Ring the Bell. Judiciaries as Anti-Autocratization Radar Systems
Katarína Šipulová is the Director of the multidisciplinary Judicial Studies Institute (JUSTIN) at Masaryk University (Brno, Czech Republic). She has earned her PhD in European Studies at the Faculty of Social Studies, Masaryk University (2017), and the MSt title in Socio-Legal Research at the University of Oxford. Her main area of interest rests with courts. She has extensively studied judicial independence, governance of courts, the role of courts and judges in transitional justice and democratization processes (with particular focus on Central and Eastern European regimes). Katarína worked as Head of the International Department of the Czech Supreme Court. She has been an active member of several research projects dealing with human rights as well as international law and its impact on domestic jurisprudence. She currently participates in the ERC CoG research project INFINITY: Informal Judicial Institutions and Democratic Decay. She is a member of the Oxford Global Society, the Czech government’s Committee for Fundamental Rights and Prevention of Discrimination, and the ECPR Law and Courts Steering Committee. She has recently published in Law&Policy, HJRL, I-CON, EuConst and co-edited a special issue for GLJ “Informal Institutions: The Invisible Determinants of Democratic Decay” (2023).

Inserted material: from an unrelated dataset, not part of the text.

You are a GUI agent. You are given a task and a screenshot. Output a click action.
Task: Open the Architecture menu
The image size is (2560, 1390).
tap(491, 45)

Ring the Bell. Judiciaries as Anti-Autocratization Radar Systems
What role do judges play in protection of principles of constitutional democracy and rule of law? Scholarship often portrays courts as guardians of democracy. But is that how judges understand their role? Building on a sociological approach, this project argues that judges in different political and cultural settings internalise meta-concepts like democracy, rule of law and judicial independence differently. This then reflects on how they see and fulfil their role within political system. In this sense, the project presents a prologue to a wider research on motivations of judges to resist or defer to the democratic decay. It argues that judicial resistance is a complex phenomenon that depends on a variety of factors, which can however be organised in three logical steps. In order to resist, judges first need to recognise the attack and its risks, weigh these risks against potential personal gains, decide how to act, and finally communicate the risks to the public and their immediate allies. The project zooms in on the first stage and using the plausibility study of England and Slovakia discusses the process in which judges internalise their roles in democracy and build awareness of potential challenges and measures they can use to deter them.